▸ **WHAT THE TASK ASKS**
Lay out the rows below as a JSON list of strings, one string for each line, with blank lines omitted.

▸ **STORED DATA**

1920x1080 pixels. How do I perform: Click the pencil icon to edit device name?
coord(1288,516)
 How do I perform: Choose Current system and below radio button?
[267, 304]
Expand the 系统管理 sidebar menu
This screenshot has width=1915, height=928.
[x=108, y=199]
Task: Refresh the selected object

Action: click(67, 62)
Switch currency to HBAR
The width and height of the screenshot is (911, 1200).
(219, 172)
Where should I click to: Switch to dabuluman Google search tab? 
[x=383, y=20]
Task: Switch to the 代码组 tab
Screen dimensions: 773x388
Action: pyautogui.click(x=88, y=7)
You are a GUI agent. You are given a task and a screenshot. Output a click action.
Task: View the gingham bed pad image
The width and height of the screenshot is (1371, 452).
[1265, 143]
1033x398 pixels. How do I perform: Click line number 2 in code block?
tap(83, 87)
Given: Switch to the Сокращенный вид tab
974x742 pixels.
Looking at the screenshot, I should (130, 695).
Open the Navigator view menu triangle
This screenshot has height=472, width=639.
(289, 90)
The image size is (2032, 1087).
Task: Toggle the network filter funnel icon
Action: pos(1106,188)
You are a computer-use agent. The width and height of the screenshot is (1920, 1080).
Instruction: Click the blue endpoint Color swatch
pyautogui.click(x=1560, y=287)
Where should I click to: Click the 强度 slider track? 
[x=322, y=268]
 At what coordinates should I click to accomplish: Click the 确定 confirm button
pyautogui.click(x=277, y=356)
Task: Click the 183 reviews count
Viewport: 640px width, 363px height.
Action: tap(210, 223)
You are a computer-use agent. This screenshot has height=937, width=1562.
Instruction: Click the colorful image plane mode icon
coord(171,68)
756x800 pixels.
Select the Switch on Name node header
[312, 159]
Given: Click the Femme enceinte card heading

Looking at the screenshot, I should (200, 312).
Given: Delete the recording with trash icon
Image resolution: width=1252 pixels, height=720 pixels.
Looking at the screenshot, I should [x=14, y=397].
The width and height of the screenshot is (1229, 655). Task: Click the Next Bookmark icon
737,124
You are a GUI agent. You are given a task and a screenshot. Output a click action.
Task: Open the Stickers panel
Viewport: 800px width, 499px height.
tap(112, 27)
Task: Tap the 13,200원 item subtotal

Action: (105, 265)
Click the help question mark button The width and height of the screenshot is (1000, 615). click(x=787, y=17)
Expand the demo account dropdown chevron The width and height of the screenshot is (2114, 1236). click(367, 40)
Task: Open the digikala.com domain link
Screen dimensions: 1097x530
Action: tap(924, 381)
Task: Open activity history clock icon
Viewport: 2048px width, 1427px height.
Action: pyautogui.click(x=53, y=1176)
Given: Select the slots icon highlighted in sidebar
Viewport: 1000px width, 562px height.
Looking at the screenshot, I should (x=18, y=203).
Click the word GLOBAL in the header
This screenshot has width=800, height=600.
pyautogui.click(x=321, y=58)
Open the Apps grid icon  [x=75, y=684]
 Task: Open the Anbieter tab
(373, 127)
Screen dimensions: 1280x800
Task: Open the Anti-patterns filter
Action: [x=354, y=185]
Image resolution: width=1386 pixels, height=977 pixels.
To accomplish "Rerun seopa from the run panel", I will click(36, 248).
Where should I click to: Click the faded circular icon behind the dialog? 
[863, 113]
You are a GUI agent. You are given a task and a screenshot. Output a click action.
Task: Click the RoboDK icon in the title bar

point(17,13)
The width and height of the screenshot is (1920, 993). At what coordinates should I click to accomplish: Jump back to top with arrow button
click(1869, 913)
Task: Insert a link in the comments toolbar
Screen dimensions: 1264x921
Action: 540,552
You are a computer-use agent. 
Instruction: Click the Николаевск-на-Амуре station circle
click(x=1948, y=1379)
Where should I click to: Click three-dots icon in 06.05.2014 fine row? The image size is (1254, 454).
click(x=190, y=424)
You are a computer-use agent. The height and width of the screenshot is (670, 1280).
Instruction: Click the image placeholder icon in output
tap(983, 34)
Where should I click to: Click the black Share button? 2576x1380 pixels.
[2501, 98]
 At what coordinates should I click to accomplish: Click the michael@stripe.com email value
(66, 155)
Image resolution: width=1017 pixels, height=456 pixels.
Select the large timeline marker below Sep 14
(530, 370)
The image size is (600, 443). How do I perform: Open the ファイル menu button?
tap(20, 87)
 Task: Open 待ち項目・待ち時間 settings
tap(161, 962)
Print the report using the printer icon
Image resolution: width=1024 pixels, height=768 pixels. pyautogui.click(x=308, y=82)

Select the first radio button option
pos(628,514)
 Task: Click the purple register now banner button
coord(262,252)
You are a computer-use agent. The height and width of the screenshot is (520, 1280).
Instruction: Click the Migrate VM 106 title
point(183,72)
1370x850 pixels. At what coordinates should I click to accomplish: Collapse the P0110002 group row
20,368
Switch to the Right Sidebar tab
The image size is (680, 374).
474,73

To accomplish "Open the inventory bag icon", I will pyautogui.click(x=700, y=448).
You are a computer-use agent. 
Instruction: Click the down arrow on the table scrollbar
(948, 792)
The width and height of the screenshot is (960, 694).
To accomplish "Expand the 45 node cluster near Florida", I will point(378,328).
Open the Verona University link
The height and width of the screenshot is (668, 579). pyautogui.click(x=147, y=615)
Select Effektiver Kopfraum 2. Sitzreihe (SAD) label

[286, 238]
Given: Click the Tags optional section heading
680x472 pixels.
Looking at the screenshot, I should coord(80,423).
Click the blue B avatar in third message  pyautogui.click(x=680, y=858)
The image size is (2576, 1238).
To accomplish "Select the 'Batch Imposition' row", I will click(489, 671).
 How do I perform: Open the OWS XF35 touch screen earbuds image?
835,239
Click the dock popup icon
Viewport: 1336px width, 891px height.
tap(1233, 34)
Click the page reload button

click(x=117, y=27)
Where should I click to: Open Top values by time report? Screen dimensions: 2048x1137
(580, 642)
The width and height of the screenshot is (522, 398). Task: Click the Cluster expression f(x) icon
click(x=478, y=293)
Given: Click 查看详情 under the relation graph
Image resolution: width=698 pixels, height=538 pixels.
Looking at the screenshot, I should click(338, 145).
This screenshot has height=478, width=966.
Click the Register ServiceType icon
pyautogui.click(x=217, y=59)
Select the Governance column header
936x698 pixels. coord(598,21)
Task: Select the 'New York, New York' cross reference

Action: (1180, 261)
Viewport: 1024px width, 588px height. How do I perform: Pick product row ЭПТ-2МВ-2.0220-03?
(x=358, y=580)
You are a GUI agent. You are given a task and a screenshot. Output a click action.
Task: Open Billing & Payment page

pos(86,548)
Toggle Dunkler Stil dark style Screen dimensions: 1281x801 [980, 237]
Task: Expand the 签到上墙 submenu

▸ **ANSWER IN FULL**
[
  "1920x1080 pixels. How do I perform: Click the pencil icon to edit device name?",
  "coord(1288,516)",
  " How do I perform: Choose Current system and below radio button?",
  "[267, 304]",
  "Expand the 系统管理 sidebar menu",
  "This screenshot has width=1915, height=928.",
  "[x=108, y=199]",
  "Task: Refresh the selected object",
  "Action: click(67, 62)",
  "Switch currency to HBAR",
  "The width and height of the screenshot is (911, 1200).",
  "(219, 172)",
  "Where should I click to: Switch to dabuluman Google search tab? ",
  "[x=383, y=20]",
  "Task: Switch to the 代码组 tab",
  "Screen dimensions: 773x388",
  "Action: pyautogui.click(x=88, y=7)",
  "You are a GUI agent. You are given a task and a screenshot. Output a click action.",
  "Task: View the gingham bed pad image",
  "The width and height of the screenshot is (1371, 452).",
  "[1265, 143]",
  "1033x398 pixels. How do I perform: Click line number 2 in code block?",
  "tap(83, 87)",
  "Given: Switch to the Сокращенный вид tab",
  "974x742 pixels.",
  "Looking at the screenshot, I should (130, 695).",
  "Open the Navigator view menu triangle",
  "This screenshot has height=472, width=639.",
  "(289, 90)",
  "The image size is (2032, 1087).",
  "Task: Toggle the network filter funnel icon",
  "Action: pos(1106,188)",
  "You are a computer-use agent. The width and height of the screenshot is (1920, 1080).",
  "Instruction: Click the blue endpoint Color swatch",
  "pyautogui.click(x=1560, y=287)",
  "Where should I click to: Click the 强度 slider track? ",
  "[x=322, y=268]",
  " At what coordinates should I click to accomplish: Click the 确定 confirm button",
  "pyautogui.click(x=277, y=356)",
  "Task: Click the 183 reviews count",
  "Viewport: 640px width, 363px height.",
  "Action: tap(210, 223)",
  "You are a computer-use agent. This screenshot has height=937, width=1562.",
  "Instruction: Click the colorful image plane mode icon",
  "coord(171,68)",
  "756x800 pixels.",
  "Select the Switch on Name node header",
  "[312, 159]",
  "Given: Click the Femme enceinte card heading",
  "Looking at the screenshot, I should (200, 312).",
  "Given: Delete the recording with trash icon",
  "Image resolution: width=1252 pixels, height=720 pixels.",
  "Looking at the screenshot, I should [x=14, y=397].",
  "The width and height of the screenshot is (1229, 655). Task: Click the Next Bookmark icon",
  "737,124",
  "You are a GUI agent. You are given a task and a screenshot. Output a click action.",
  "Task: Open the Stickers panel",
  "Viewport: 800px width, 499px height.",
  "tap(112, 27)",
  "Task: Tap the 13,200원 item subtotal",
  "Action: (105, 265)",
  "Click the help question mark button The width and height of the screenshot is (1000, 615). click(x=787, y=17)",
  "Expand the demo account dropdown chevron The width and height of the screenshot is (2114, 1236). click(367, 40)",
  "Task: Open the digikala.com domain link",
  "Screen dimensions: 1097x530",
  "Action: tap(924, 381)",
  "Task: Open activity history clock icon",
  "Viewport: 2048px width, 1427px height.",
  "Action: pyautogui.click(x=53, y=1176)",
  "Given: Select the slots icon highlighted in sidebar",
  "Viewport: 1000px width, 562px height.",
  "Looking at the screenshot, I should (x=18, y=203).",
  "Click the word GLOBAL in the header",
  "This screenshot has width=800, height=600.",
  "pyautogui.click(x=321, y=58)",
  "Open the Apps grid icon  [x=75, y=684]",
  " Task: Open the Anbieter tab",
  "(373, 127)",
  "Screen dimensions: 1280x800",
  "Task: Open the Anti-patterns filter",
  "Action: [x=354, y=185]",
  "Image resolution: width=1386 pixels, height=977 pixels.",
  "To accomplish \"Rerun seopa from the run panel\", I will click(36, 248).",
  "Where should I click to: Click the faded circular icon behind the dialog? ",
  "[863, 113]",
  "You are a GUI agent. You are given a task and a screenshot. Output a click action.",
  "Task: Click the RoboDK icon in the title bar",
  "point(17,13)",
  "The width and height of the screenshot is (1920, 993). At what coordinates should I click to accomplish: Jump back to top with arrow button",
  "click(1869, 913)",
  "Task: Insert a link in the comments toolbar",
  "Screen dimensions: 1264x921",
  "Action: 540,552",
  "You are a computer-use agent. ",
  "Instruction: Click the Николаевск-на-Амуре station circle",
  "click(x=1948, y=1379)",
  "Where should I click to: Click three-dots icon in 06.05.2014 fine row? The image size is (1254, 454).",
  "click(x=190, y=424)",
  "You are a computer-use agent. The height and width of the screenshot is (670, 1280).",
  "Instruction: Click the image placeholder icon in output",
  "tap(983, 34)",
  "Where should I click to: Click the black Share button? 2576x1380 pixels.",
  "[2501, 98]",
  " At what coordinates should I click to accomplish: Click the michael@stripe.com email value",
  "(66, 155)",
  "Image resolution: width=1017 pixels, height=456 pixels.",
  "Select the large timeline marker below Sep 14",
  "(530, 370)",
  "The image size is (600, 443). How do I perform: Open the ファイル menu button?",
  "tap(20, 87)",
  " Task: Open 待ち項目・待ち時間 settings",
  "tap(161, 962)",
  "Print the report using the printer icon",
  "Image resolution: width=1024 pixels, height=768 pixels. pyautogui.click(x=308, y=82)",
  "Select the first radio button option",
  "pos(628,514)",
  " Task: Click the purple register now banner button",
  "coord(262,252)",
  "You are a computer-use agent. The height and width of the screenshot is (520, 1280).",
  "Instruction: Click the Migrate VM 106 title",
  "point(183,72)",
  "1370x850 pixels. At what coordinates should I click to accomplish: Collapse the P0110002 group row",
  "20,368",
  "Switch to the Right Sidebar tab",
  "The image size is (680, 374).",
  "474,73",
  "To accomplish \"Open the inventory bag icon\", I will pyautogui.click(x=700, y=448).",
  "You are a computer-use agent. ",
  "Instruction: Click the down arrow on the table scrollbar",
  "(948, 792)",
  "The width and height of the screenshot is (960, 694).",
  "To accomplish \"Expand the 45 node cluster near Florida\", I will point(378,328).",
  "Open the Verona University link",
  "The height and width of the screenshot is (668, 579). pyautogui.click(x=147, y=615)",
  "Select Effektiver Kopfraum 2. Sitzreihe (SAD) label",
  "[286, 238]",
  "Given: Click the Tags optional section heading",
  "680x472 pixels.",
  "Looking at the screenshot, I should coord(80,423).",
  "Click the blue B avatar in third message  pyautogui.click(x=680, y=858)",
  "The image size is (2576, 1238).",
  "To accomplish \"Select the 'Batch Imposition' row\", I will click(489, 671).",
  " How do I perform: Open the OWS XF35 touch screen earbuds image?",
  "835,239",
  "Click the dock popup icon",
  "Viewport: 1336px width, 891px height.",
  "tap(1233, 34)",
  "Click the page reload button",
  "click(x=117, y=27)",
  "Where should I click to: Open Top values by time report? Screen dimensions: 2048x1137",
  "(580, 642)",
  "The width and height of the screenshot is (522, 398). Task: Click the Cluster expression f(x) icon",
  "click(x=478, y=293)",
  "Given: Click 查看详情 under the relation graph",
  "Image resolution: width=698 pixels, height=538 pixels.",
  "Looking at the screenshot, I should click(338, 145).",
  "This screenshot has height=478, width=966.",
  "Click the Register ServiceType icon",
  "pyautogui.click(x=217, y=59)",
  "Select the Governance column header",
  "936x698 pixels. coord(598,21)",
  "Task: Select the 'New York, New York' cross reference",
  "Action: (1180, 261)",
  "Viewport: 1024px width, 588px height. How do I perform: Pick product row ЭПТ-2МВ-2.0220-03?",
  "(x=358, y=580)",
  "You are a GUI agent. You are given a task and a screenshot. Output a click action.",
  "Task: Open Billing & Payment page",
  "pos(86,548)",
  "Toggle Dunkler Stil dark style Screen dimensions: 1281x801 [980, 237]",
  "Task: Expand the 签到上墙 submenu"
]